(Work item):
In full and exactly, please return the records, but keep out the pictures.
[Dataset records Boundary: Start]
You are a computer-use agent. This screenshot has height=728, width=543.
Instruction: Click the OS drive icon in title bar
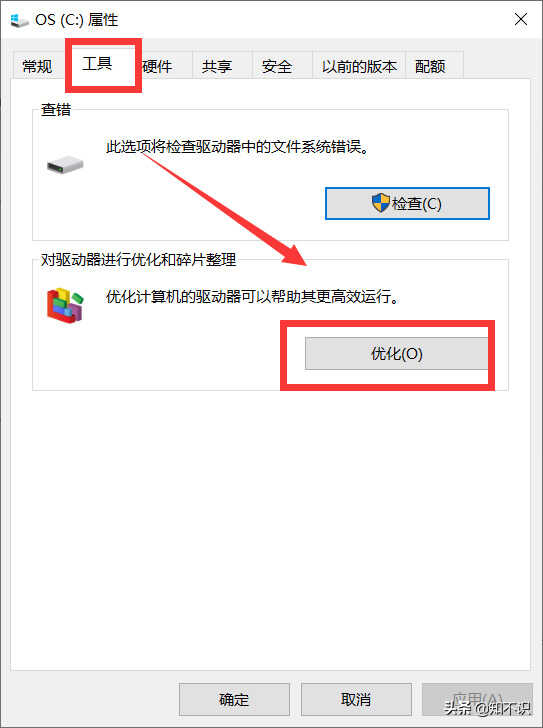coord(19,20)
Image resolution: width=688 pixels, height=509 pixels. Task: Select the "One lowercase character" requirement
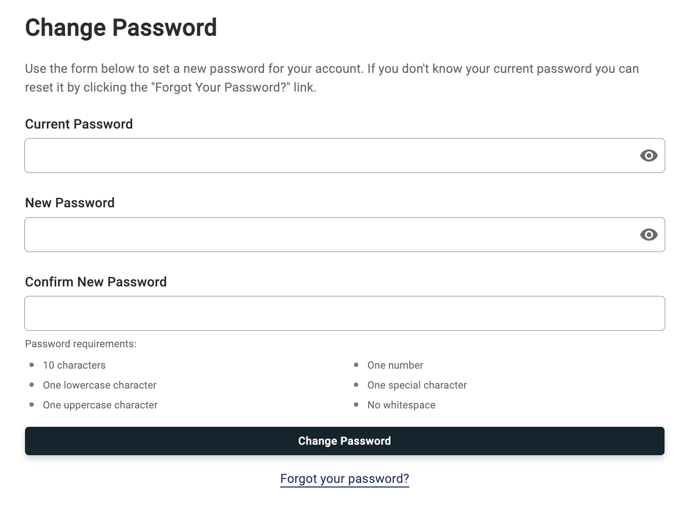click(100, 385)
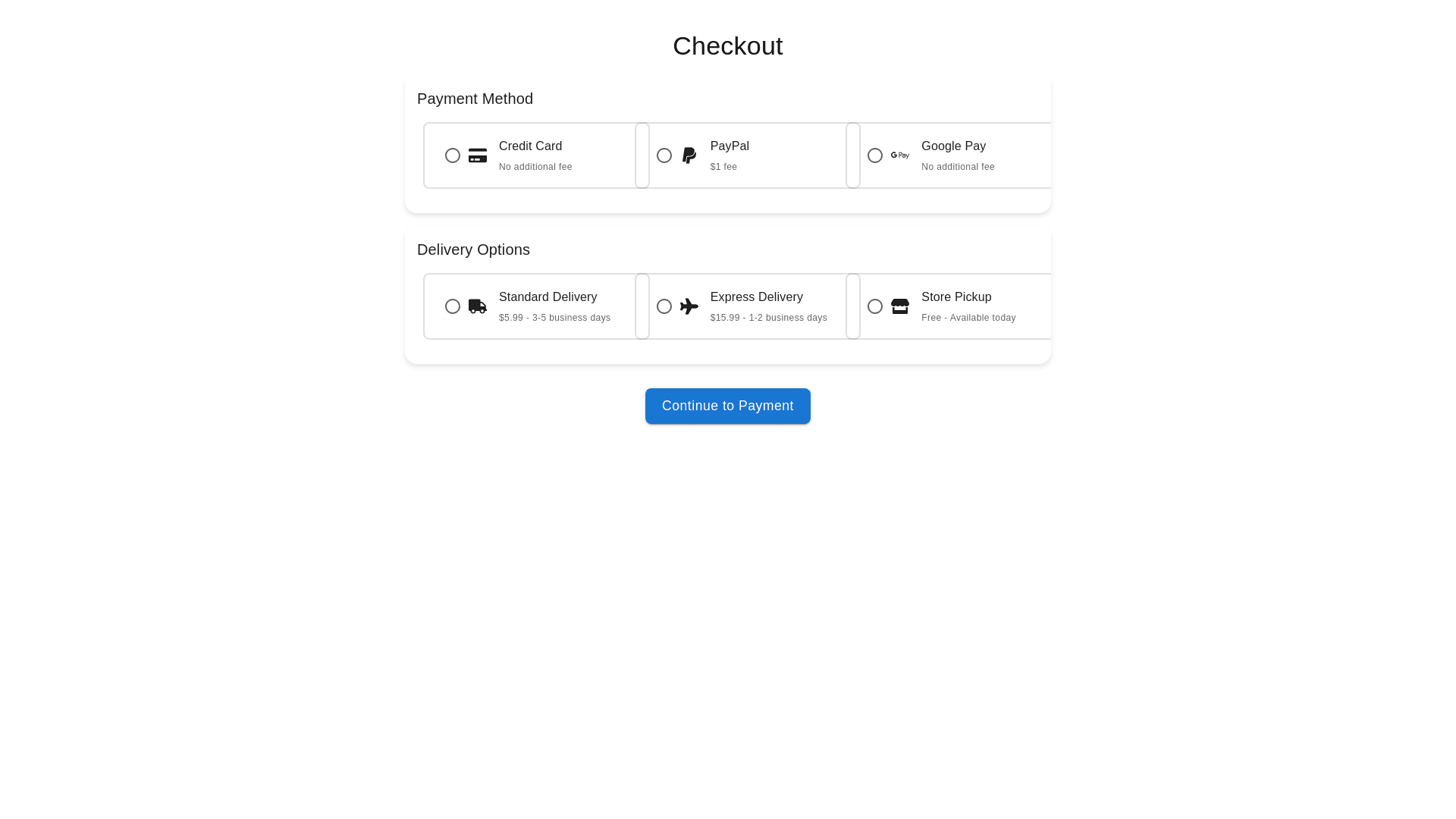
[Dataset records Boundary: End]
(Answer to the problem):
You are a computer-use agent. This screenshot has height=728, width=543.
Instruction: Click the OS drive icon in title bar
coord(19,20)
Image resolution: width=688 pixels, height=509 pixels. Task: Select the "One lowercase character" requirement
click(100, 385)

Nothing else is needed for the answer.